I believe many of the fundamentals that make or break partnerships, collaborations and engagement programmes are common across public, private and nonprofit sectors. They are the 'people issues' like shared understanding, commitment and trust. As I wrote last year, if you don't get these right it is difficult to agree on the goals and processes to make things work.
A lot of attempts to create shared understanding and commitment through vision and value statements founder because people are rightly cynical about what lies beneath. They sense there may be little substance - or hidden agendas. They don't trust it. They want straight talking in terms everyone can understand.
Shawn Callahan, writing at the Australian-based Acecdote - where I'm finding so much good stuff these days - illuminates this wonderfully with an anecdote Describing your company values. I like the key line - no spin. I wonder if less polite terms were also used in conversation. Shawn writes:
In 2004 I helped a large bank conduct a narrative project to examine trust in a call centre. They had just finished working on their corporate vision and values a few months earlier. Their list of values included the usual suspects: integrity, professionalism, respect.
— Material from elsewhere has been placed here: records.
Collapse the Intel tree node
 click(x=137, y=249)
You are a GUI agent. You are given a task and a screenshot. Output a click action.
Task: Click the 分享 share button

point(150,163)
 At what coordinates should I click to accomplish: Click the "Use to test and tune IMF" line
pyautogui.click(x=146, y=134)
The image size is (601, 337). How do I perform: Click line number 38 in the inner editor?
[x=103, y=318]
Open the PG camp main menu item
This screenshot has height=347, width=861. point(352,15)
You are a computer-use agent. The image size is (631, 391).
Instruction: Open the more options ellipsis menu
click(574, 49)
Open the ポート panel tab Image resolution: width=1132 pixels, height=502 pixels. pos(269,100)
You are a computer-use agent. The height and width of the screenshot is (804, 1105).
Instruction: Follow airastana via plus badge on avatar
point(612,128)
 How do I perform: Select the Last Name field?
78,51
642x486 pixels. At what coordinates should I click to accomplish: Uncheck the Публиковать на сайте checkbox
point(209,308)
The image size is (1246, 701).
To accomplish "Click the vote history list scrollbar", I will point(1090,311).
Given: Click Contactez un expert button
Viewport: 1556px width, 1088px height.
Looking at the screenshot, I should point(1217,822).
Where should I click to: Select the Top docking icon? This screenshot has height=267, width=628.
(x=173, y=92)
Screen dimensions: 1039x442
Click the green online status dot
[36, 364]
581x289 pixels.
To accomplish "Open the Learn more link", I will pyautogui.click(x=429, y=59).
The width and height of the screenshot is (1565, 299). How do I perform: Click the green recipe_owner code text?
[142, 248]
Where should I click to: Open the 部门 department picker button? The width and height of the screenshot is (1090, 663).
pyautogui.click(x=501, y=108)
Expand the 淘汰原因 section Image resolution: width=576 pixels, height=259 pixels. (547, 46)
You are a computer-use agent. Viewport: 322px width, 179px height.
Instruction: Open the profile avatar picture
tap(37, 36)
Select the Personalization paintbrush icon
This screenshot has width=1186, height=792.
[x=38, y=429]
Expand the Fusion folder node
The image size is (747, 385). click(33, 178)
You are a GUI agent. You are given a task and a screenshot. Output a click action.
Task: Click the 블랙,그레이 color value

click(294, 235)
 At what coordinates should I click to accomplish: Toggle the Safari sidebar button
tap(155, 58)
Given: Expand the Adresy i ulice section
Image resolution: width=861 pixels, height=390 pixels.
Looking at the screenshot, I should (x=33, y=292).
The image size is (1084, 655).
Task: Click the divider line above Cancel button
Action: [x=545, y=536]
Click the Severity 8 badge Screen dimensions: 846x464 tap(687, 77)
What I found interesting was that when we collected the anecdotes there was repeated, explicit and verbatim inclusion of only one of the values in the stories they told about themselves: tell it like it is, no spin.
This colloquially-worded value had established itself as a successful meme and was often extolled during meetings when someone was obviously pussy-footing around a topic - "tell it like it is, no spin" they demanded. I don't think we heard explicitly about any of their other corporate values.
Tell it like it is, no spin resonated. Everyone knew what it meant. It was in their language - it was how they spoke.
In my experience working in and with large corporations and government agencies, most value statements are impossible to recall and totally forgettable. I think the most forgettable values are those that consist solely of a list of single words. For example, here is a set from one of the government departments in my home town:
• Leadership
• Integrity
• Collaboration
• Innovation
A single word followed by a description is a minor improvement but based on my experience at the bank I would say phrases, especially memorable ones, make good value statements. GE used phrases. Some are more memorable than others.
• Have a Passion for Excellence and Hate Bureaucracy
• Are Open to Ideas from Anywhere... and Committed to Work-Out
• Live Quality... and Drive Cost and Speed for Competitive Advantage
• Have the Self-Confidence to Involve Everyone and Behave in a Boundaryless Fashion
• Create a Clear, Simple, Reality-Based Vision... and Communicate It to All Constituencies
• Have Enormous Energy and the Ability to Energize Others
• Stretch... Set Aggressive Goals... Reward Progress... Yet Understand Accountability and Commitment
• See Change as Opportunity... Not Threat
• Have Global Brains... and Build Diverse and Global Teams
From this list a couple of phrases stand out for me: 'have global brains,' live quality,' 'have enormous energy. It would be interesting to know which ones resonated most with GE staff.
But I think there is another element which could add significantly: for each value include an anecdote illustrating the value in action.
This illustrative anecdote should be immediately recognisable as something which happens in the organisation. It mustn't be concocted reflecting an ideal. Rather, it should be collected from people's experience. There could also be benefit from including an anecdote that's the antithesis of the value. An antithetical anecdote, however,' is much harder to include because the perpetrators could be vilified.
The selection of the illustrative anecdotes could also be a way to include the entire organisation in bringing the values alive and help them learn about and remember the new values. A web-site could be built for people to vote on the anecdotes which they think best illustrates each value. The collective wisdom of the organisation is then brought to bear on the final outcome.